Louis-Cesare stopped in the living room to make another call, and I made a detour by the kitchen. I’d skipped dinner and my stomach was protesting, and no way was I getting anything to eat upstairs. At vampire parties, the snacks serve themselves.


The kitchen turned out to be bright and functional, all honey-colored wood and matching striated marble, and looked like no one had ever used it. Which, considering who lived here, may well have been the case. I pulled open the fridge and, as I suspected, the food on offer was minimal. But somebody up there loved me because there was beer. I pulled one out, drank half of it and then just stood there for a minute, soaking up the cold air.


My head hurt.
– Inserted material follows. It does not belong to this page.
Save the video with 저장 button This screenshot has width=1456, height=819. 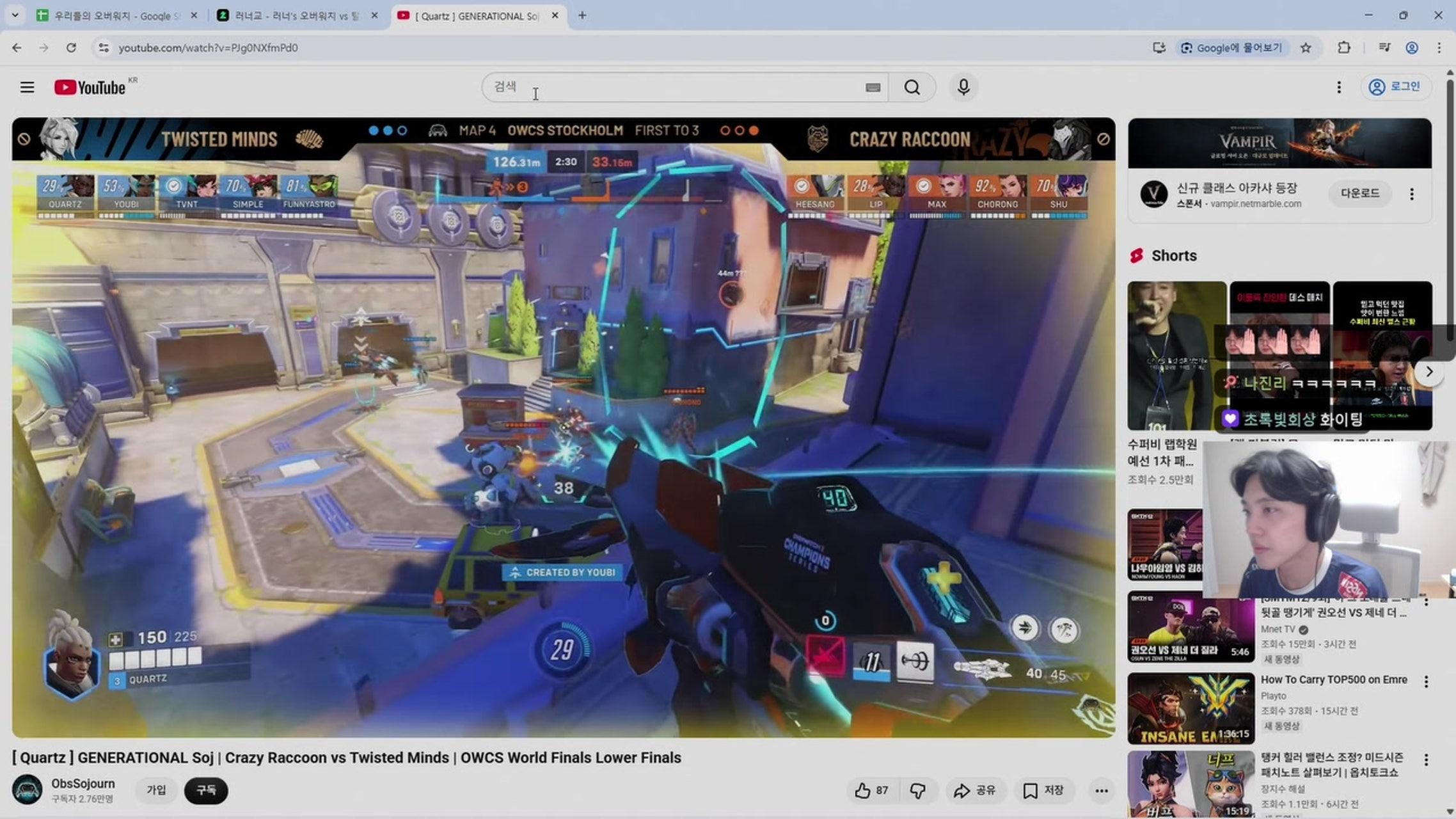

Come to think of it, so did my neck, my left shoulder, the right side of my rib cage, my ankle and my right hand. In contrast, my ass felt fine, except for a slight tingle from where a certain someone’s hands had rested.


And then those same hands were sliding under the T-shirt, next to my skin, and my whole body started to tingle. “I thought we were in a hurry,” I said, gripping the fridge door tightly. The combination of heat behind me and cool, cool air in front was a little dizzying.


“Elyas is not expecting us for an hour.”


“An hour, huh?” I could do a lot with an hour.


Apparently, Louis-Cesare could, too, although it wasn’t quite what I’d expected. He pulled me away from the fridge, bent me over the marble-topped island and dug his fingers into the tense muscles of my back. I groaned.


He started at the base of my spine, teasing out the knots as skillfully as if he’d done it a dozen times before. My body recognized the coarseness of familiar calluses, and a heavy warmth spread through me. He paused to tug the T-shirt off over my head, and I didn’t resist.


When he reached my shoulders, which had been tight long before tonight, he leaned more of his weight into it, spreading his palms flat and moving them in slow circles along the lines of the muscle. When they were roughly the consistency of jelly, he moved on to my neck. I leaned into the strokes involuntarily, head rolling back as he kneaded away at the tension knotted around the base of my skull.


By the time he finished, the pain was gone, although it was possible that I’d fallen madly, irreversibly in love with Louis-Cesare’s hands. I might have said something to the effect, because he chuckled and brushed his lips over the back of my neck, meltingly warm. “Get dressed.”


“Thinking about it.” I wasn’t actually sure I could move.


He let his fingers, soft and featherlight, comb through the short ends of my hair. “Get dressed before I call Elyas and tell him we will see him tomorrow.”


Sounded like a plan to me.


“And before I take that pose as an invitation.”


I turned my head and found him right there, his breath on my face, and his lashes almost brushing my cheek. There was no conscious decision. I put a hand behind his neck, and pulled up to meet him, my lips finding his as easily, as naturally, as if we did it every day. He tasted spicy and musky and mouthwateringly sweet, like butterscotch candy right before it melts on the tongue.


A bone-deep shudder tore through him, and he gripped the back of my neck and returned the kiss, deep and hungry. His skin was hot to the touch; his mouth even hotter, wet and suddenly iron-edged with blood. The tenderness was gone, but I didn’t miss it. This was better; this was perfect, sensation spiraling out of control into blatant need.


My hands spidered up to tangle in the thick mass of his hair, and my leg wrapped around him. His hand clenched on my ass, pulling me against him, and he was already half hard behind the thin material of his trousers. One of us groaned—I wasn’t sure which—and his lips moved to my ear.


“Please get dressed,” he said hoarsely.


It took a second to register, and then I jerked away, snatching up the T-shirt.


“Make up your damn mind!” I told him, pulling it on. “One minute you strip me; the next you tell me to get dressed. One minute your tongue is down my throat, and the next you’re glowering at me. Do you even know what you want?”


“There are things we want, and things we may have,” he said tightly. “Sanity lies in knowing the difference.”